## DOCUMENT PASSAGE
"""

US President Barack Obama has launched a new non-profit foundation intended to offer more opportunities to young minority men amid continued heated national debates about racial relations following the death of 25-year-old African-American Freddie Gray.
The new programme, “My Brother’s Keeper Alliance,” mirrored a previous Obama administration’s initiative, “My Brother’s Keeper,” launched in 2014 to tackle opportunity gap confronting minorities. Obama said that more than 200 communities nationwide had already pledged to contribute to his 2014 initiative, Xinhua reported.
“By almost every measure, the life chances of the average young man of color is worse than his peers,” said Obama at Lehman College in the Bronx, New York. “Those opportunity gaps begin early, often at birth, and they compound over time, becoming harder and harder to bridge, making too many young men and women feel like no matter how hard they try, they may never achieve their dreams.”
In a fact sheet released earlier, the White House said about 25 percent of African American and Hispanic males between the ages of 16 and 24 are neither employed nor in school.
The sense of unfairness and powerlessness, of people not hearing their voices, said Obama, helped fuel some of the protests in places like Baltimore and Ferguson and other cities around the US.
The city of Baltimore witnessed a widespread of protests, sometimes uncontrolled ones, in the past two weeks due to the death of Gray, who died of a deadly spinal cord injury sustained during police custody.
Maryland state attorney for Baltimore City Marilyn Mosby said on Friday that charges would be filed against all six Baltimore police officers involved in the Gray’s death, which was ruled by medical examiner as a homicide.

"""

## WHAT IS EXPECTED
Retype the passage of the article about Obama's My Brother's Keeper Alliance word for word, starting at "In a fact sheet" and ending at "during police custody.".

## EXTRACTED DATA
"""

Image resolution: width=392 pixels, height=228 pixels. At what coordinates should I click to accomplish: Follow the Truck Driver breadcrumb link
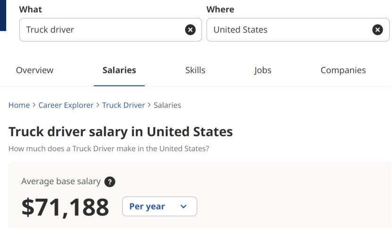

"""
"""

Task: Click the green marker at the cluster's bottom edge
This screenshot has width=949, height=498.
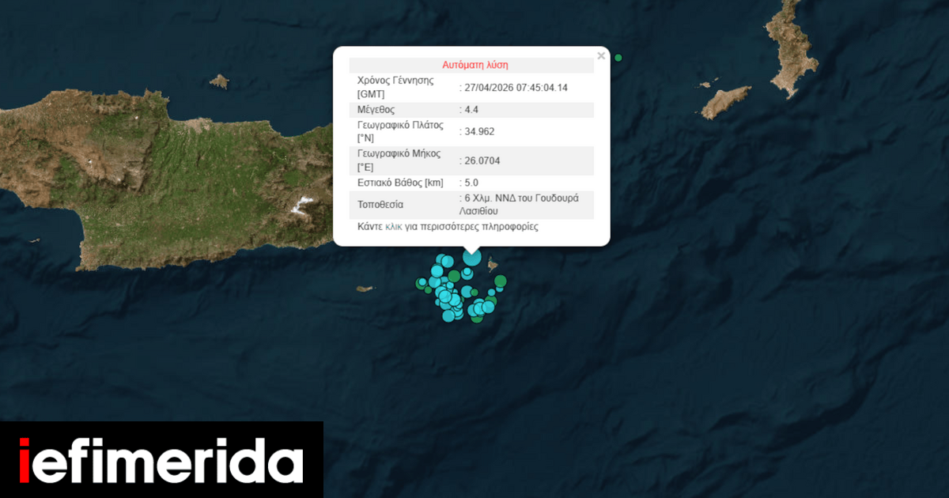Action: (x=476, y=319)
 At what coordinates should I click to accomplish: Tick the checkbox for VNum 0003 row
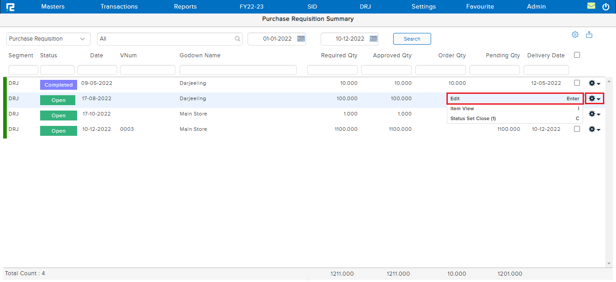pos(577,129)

"""
"""

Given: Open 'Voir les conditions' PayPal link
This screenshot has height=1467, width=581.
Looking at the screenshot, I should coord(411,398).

"""

## SOLVED PROBLEM
In a fact sheet released earlier, the White House said about 25 percent of African American and Hispanic males between the ages of 16 and 24 are neither employed nor in school.
The sense of unfairness and powerlessness, of people not hearing their voices, said Obama, helped fuel some of the protests in places like Baltimore and Ferguson and other cities around the US.
The city of Baltimore witnessed a widespread of protests, sometimes uncontrolled ones, in the past two weeks due to the death of Gray, who died of a deadly spinal cord injury sustained during police custody.